_Document passage_:
☆ ☆ ☆ ☆ ☆

In a 6 May letter to the editor published in the New Orleans Times-Picayune, Leshner wrote that arguments in favor of having students "think critically" are misleading: "Louisiana's education standards already do that," he pointed out. "The real intent is to introduce classroom materials that raise misleading objections to the well-documented science of evolution and offer a religious idea called intelligent design as a supposed alternative. That would unleash an assault against scientific integrity, leaving students confused about science and unprepared to excel in a modern workforce."
Leshner's 28 May op-ed in the Shreveport Times said that the real purpose of the proposed legislation is to "erode students' understanding and trust of science by sowing confusion and doubt, and count on religious ideas to fill the void." The proposal needlessly pits science against religion, Leshner added, noting that the scientific acceptance of evolution poses no inherent conflicts for the vast majority of religious believers. Discussion of religious viewpoints may be appropriate for humanities or philosophy courses, he added, but not in science classes.
With Albert Teich, director of Science and Policy Programs at AAAS, Leshner handled a series of radio media interviews in recent weeks, too, in an effort to raise awareness of a series of state-level proposals to wedge religious viewpoints into science classrooms. A similar bill in Florida, Senate Bill 2692, recently died in that state's House of Representatives. In fact, efforts to insert creationism and intelligent design into science classrooms have repeatedly been defeated by lawmakers and struck down by courts, Leshner noted.
In other evolution-related news, AAAS also wrote to Oklahoma Governor Brad Henry, thanking him for refusing to approve an effort to insert religion into science classrooms in that state.

☆ ☆ ☆ ☆ ☆

_Information given_:
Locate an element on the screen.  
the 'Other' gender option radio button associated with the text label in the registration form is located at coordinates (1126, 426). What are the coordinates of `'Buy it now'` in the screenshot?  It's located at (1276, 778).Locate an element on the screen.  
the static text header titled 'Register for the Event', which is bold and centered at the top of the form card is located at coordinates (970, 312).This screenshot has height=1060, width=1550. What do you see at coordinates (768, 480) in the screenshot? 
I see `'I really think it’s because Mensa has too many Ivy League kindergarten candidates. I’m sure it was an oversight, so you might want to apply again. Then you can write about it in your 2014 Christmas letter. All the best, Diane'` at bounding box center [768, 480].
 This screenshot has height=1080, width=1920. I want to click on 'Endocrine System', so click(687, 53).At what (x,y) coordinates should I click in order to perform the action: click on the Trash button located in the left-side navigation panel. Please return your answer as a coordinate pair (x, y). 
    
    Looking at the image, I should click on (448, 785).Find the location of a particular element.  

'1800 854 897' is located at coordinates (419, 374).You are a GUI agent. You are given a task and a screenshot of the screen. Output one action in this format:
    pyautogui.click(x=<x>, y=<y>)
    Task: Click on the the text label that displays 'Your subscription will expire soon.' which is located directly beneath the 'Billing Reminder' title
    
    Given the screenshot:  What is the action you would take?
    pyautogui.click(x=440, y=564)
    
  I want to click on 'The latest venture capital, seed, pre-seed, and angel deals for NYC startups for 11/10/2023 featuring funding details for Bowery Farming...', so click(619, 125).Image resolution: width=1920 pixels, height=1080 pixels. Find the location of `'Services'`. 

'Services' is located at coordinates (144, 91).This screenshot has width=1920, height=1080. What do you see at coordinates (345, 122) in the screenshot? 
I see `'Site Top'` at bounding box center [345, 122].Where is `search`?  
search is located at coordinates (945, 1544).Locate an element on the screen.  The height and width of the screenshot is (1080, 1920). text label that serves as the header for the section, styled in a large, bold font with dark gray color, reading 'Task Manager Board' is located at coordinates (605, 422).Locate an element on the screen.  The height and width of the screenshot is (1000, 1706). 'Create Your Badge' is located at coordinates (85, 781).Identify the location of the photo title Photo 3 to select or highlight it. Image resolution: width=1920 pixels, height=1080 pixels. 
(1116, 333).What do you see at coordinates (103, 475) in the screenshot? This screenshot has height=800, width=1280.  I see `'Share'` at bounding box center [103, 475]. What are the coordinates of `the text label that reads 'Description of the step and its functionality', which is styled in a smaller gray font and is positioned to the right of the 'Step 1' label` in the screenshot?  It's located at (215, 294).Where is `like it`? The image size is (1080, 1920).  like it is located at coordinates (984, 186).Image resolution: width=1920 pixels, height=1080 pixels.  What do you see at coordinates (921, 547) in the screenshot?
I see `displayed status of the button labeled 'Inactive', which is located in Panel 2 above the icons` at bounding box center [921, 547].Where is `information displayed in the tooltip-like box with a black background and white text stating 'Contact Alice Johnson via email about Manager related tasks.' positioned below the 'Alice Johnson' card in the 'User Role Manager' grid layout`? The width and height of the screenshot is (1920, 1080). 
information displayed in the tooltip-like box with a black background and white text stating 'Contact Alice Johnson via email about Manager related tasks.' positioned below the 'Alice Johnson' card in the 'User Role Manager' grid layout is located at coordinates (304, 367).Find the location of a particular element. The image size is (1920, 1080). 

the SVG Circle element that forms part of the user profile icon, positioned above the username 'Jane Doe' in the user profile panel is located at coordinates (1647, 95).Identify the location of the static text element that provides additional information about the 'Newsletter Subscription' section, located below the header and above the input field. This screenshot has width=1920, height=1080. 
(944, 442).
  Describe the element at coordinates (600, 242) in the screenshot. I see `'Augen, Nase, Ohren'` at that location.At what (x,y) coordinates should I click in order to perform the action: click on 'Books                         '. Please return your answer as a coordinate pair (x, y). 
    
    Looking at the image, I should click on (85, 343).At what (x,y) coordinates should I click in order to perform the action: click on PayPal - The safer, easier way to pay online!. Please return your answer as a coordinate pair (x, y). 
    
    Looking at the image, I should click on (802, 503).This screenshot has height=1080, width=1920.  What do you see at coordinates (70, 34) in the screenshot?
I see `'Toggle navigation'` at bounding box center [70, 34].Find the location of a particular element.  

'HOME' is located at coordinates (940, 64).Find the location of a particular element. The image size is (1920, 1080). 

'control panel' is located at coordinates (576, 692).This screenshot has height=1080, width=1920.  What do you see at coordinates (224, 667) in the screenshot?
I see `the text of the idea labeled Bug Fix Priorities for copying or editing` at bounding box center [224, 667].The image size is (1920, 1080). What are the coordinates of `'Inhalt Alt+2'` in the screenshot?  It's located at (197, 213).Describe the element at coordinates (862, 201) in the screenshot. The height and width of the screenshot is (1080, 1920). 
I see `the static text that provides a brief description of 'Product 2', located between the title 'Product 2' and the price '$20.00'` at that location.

☆ ☆ ☆ ☆ ☆

_What to do_:
• A. In the passage on evolution in science classrooms, what happened to Florida's Senate Bill 2692?
• B. Summarize the passage on evolution in science classrooms in two sentences.
• C. Reproduce the part of the passage on evolution in science classrooms between "Leshner's 28 May" and "in science classes.", inclusive.

_The responses_:
• A. It recently died in Florida's House of Representatives.

• B. In a letter and an op-ed, Leshner argued that the proposed Louisiana legislation aims to raise misleading objections to evolution and offer intelligent design as an alternative, which would confuse students and needlessly pit science against religion. He also gave radio interviews with Albert Teich on similar state-level proposals, noting that such efforts have repeatedly been defeated, and AAAS thanked Oklahoma Governor Brad Henry for refusing to approve one.

• C.
Leshner's 28 May op-ed in the Shreveport Times said that the real purpose of the proposed legislation is to "erode students' understanding and trust of science by sowing confusion and doubt, and count on religious ideas to fill the void." The proposal needlessly pits science against religion, Leshner added, noting that the scientific acceptance of evolution poses no inherent conflicts for the vast majority of religious believers. Discussion of religious viewpoints may be appropriate for humanities or philosophy courses, he added, but not in science classes.